Problemzone oder Notstandsgebiet sind häufig verwendete Begriffe für Wohngebiete mit diversen infrastrukturellen und sozialen Defiziten.

Probleme und Stigmatisierung

Eine Problemnachbarschaft ist eine Nachbarschaft, in der mehrere Probleme gleichzeitig auftreten: Arbeitslosigkeit, (nachts) Lärmbelästigung, Gewalt, Kriminalität, Suchtprobleme und medizinische Probleme wie Fettleibigkeit und Diabetes sowie eine überdurchschnittlich hohe Sterblichkeitsrate, einschließlich einer erhöhten Säuglingssterblichkeit. In den Niederlanden gibt es eine Vielzahl von Stadtteilen, insbesondere Nachkriegsviertel, die als Problemviertel bezeichnet werden können. Der Grund, warum gerade Nachkriegsquartiere Problemquartiere sind, wird in der geringen Wohnungsvielfalt in diesen Quartieren gesucht.[1]

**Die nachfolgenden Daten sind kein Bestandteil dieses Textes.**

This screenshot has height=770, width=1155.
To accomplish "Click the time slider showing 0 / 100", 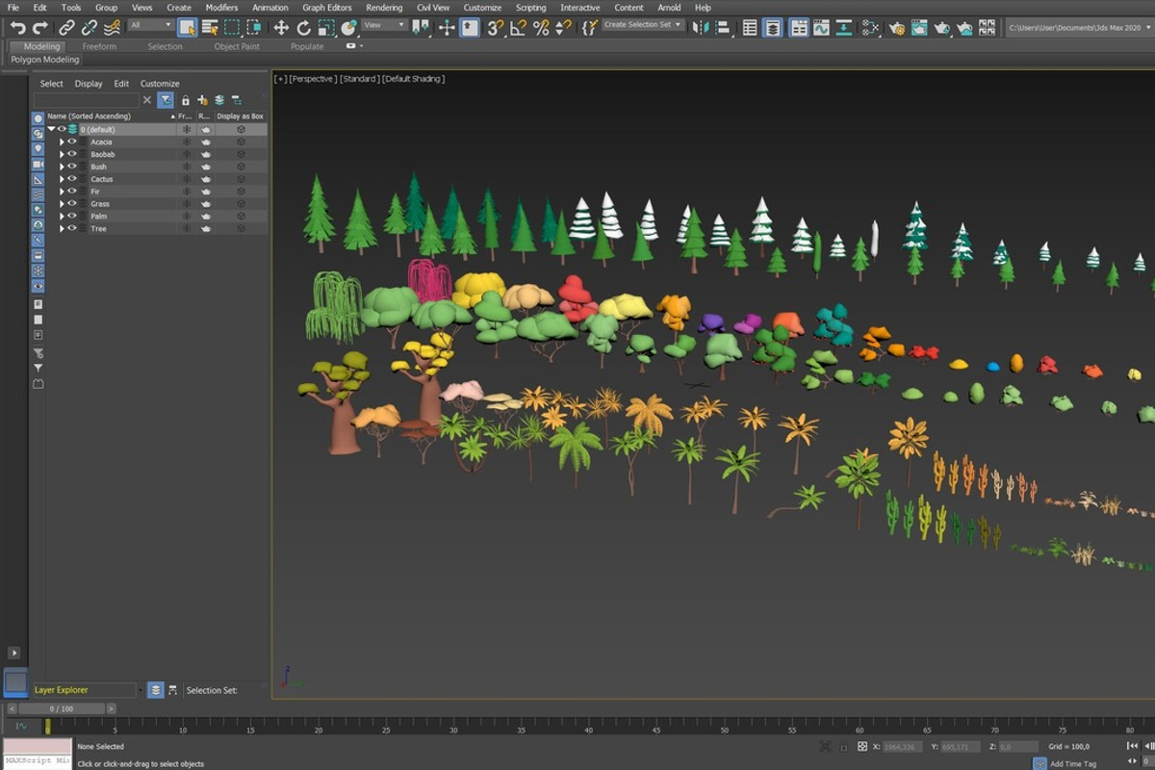I will pos(61,709).
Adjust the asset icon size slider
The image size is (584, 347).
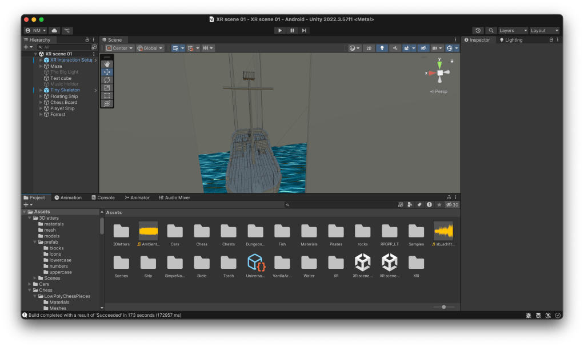pyautogui.click(x=444, y=307)
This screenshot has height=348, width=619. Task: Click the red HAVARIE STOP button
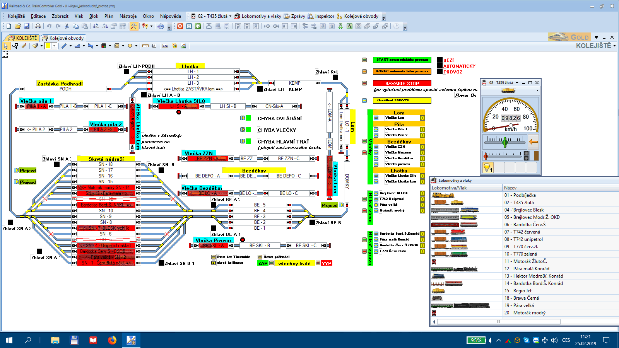click(x=402, y=83)
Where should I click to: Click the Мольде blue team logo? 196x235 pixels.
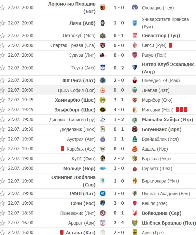tap(103, 169)
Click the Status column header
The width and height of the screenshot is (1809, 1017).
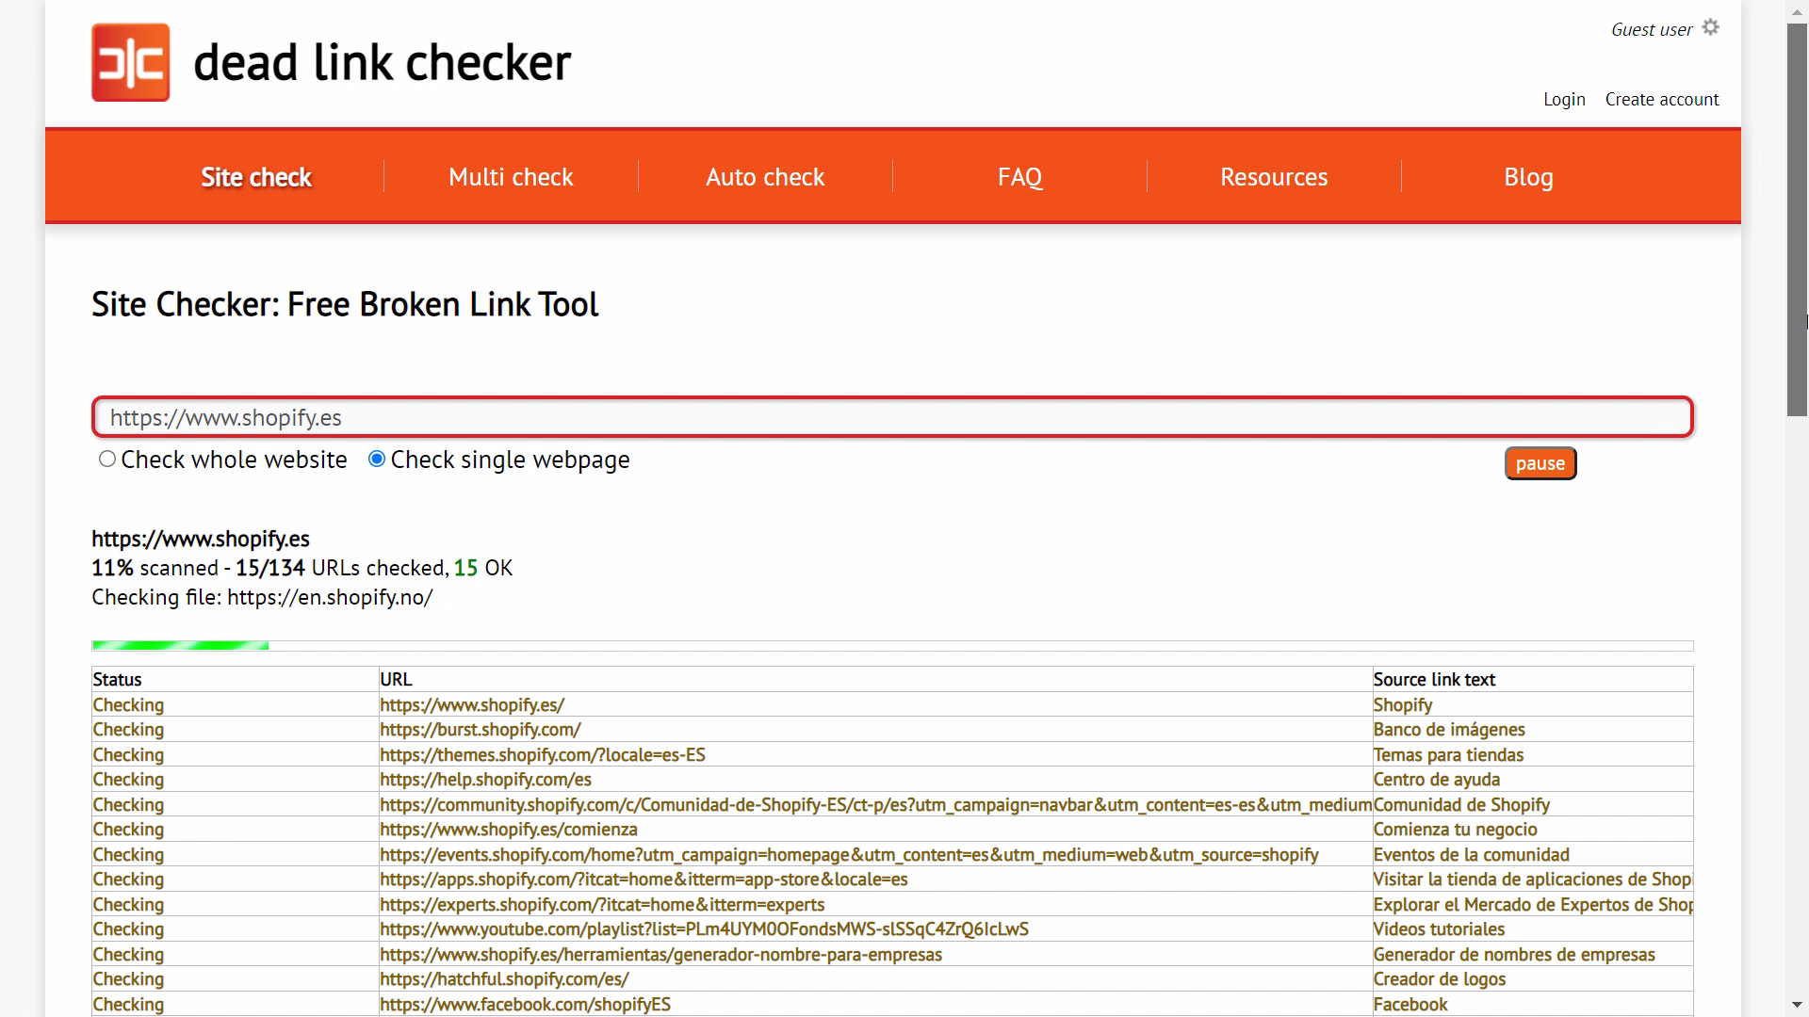117,680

Problemviertel haben Wohnungsbaugesellschaften oft eine Monopolstellung mit einem Marktanteil von 80 bis 100 %. Das Angebot besteht hauptsächlich aus Sozialwohnungen. In diesen Sozialwohnungen leben häufiger Personengruppen mit geringerer Bildung und geringerem Einkommen. Die Konzentration von Menschen mit geringer Bildung, geringerem Einkommen und anderen sozial ausgegrenzten Gruppen würde Problemviertel schaffen.

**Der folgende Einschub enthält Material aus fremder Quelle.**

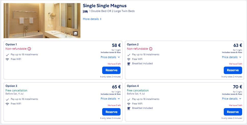Click the bed icon under Single Single Magnus
Viewport: 247px width, 125px height.
pyautogui.click(x=85, y=11)
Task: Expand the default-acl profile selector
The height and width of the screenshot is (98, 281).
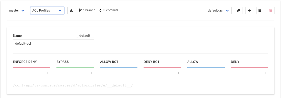Action: tap(219, 11)
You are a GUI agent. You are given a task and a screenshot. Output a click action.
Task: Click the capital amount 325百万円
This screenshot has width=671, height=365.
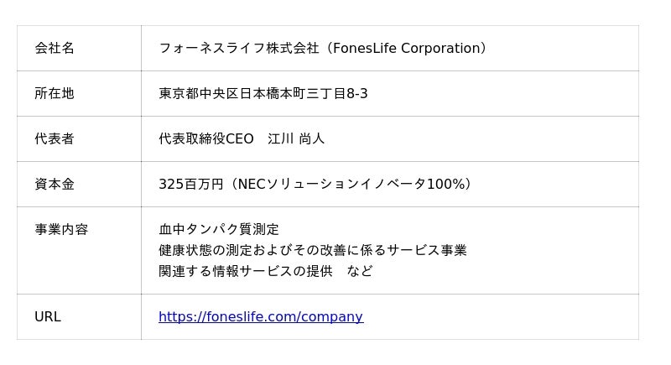(191, 185)
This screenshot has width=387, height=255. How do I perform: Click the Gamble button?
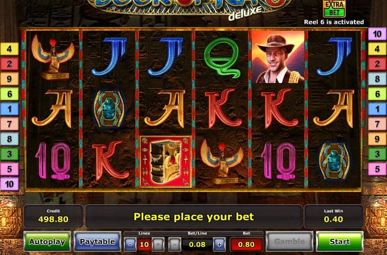point(290,242)

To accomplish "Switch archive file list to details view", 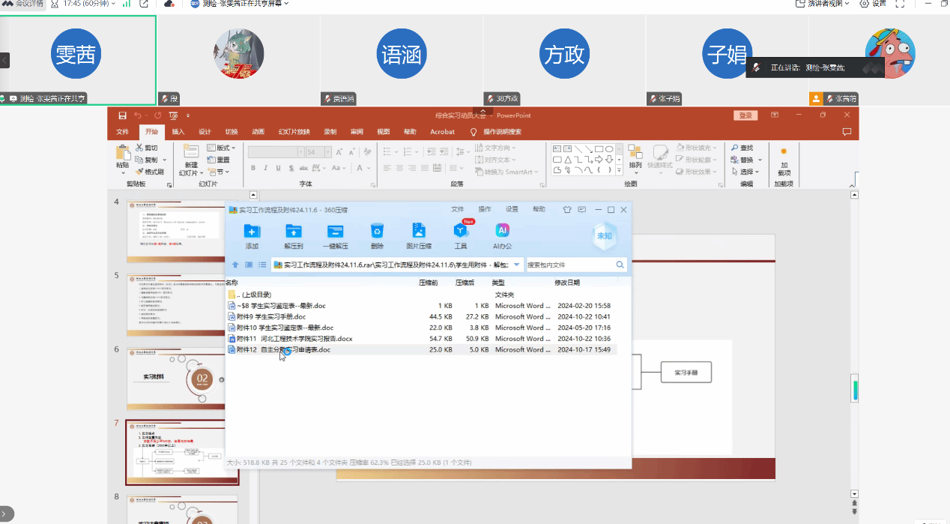I will 262,265.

Zu den Problembereichen gehören auch Stigmatisierung wenn es in der Nachbarschaft sichtbare Anzeichen einer Verschlechterung gibt und die Nachbarschaft negativ in den Nachrichten ist: Die Sichtweise von Außenstehenden auf diese Nachbarschaft ändert sich. Eine der Folgen ist, dass die Quartiere als möglicher Wohnort an Beliebtheit verlieren. Der negative Trend führt dazu, dass diejenigen, die dazu in der Lage sind, aus der Nachbarschaft wegziehen. Neue Menschen kommen nicht mehr freiwillig in die Nachbarschaft, die leerstehenden Häuser werden zunehmend von Menschen mit geringem Einkommen und anderen sozial ausgegrenzten Gruppen besetzt. Die geografische Ausgrenzung wird somit verstärkt.[2][3]

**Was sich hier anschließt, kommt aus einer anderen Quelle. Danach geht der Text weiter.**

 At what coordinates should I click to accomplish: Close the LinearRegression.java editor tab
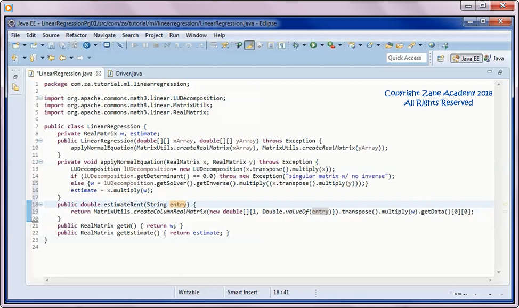click(x=99, y=74)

Problemviertel versus benachteiligte Viertel

Problembereiche werden auch als benachteiligte Bereiche bezeichnet, auch wenn sie nicht genau gleich sind. Der Begriff Problemquartier bezieht sich hauptsächlich auf die infrastrukturellen, wirtschaftlichen und sozialen Probleme, die im Quartier vorherrschen, und der Begriff benachteiligtes Quartier bezieht sich auf die Ursachen der Probleme, die in der sozialen Benachteiligung der Bewohner des Quartiers liegen, sowie häufig bestehenden Nachholbedarf bei der Instandhaltung der Wohnungen und der Rückgang des Ausstattungsniveaus im Stadtteil.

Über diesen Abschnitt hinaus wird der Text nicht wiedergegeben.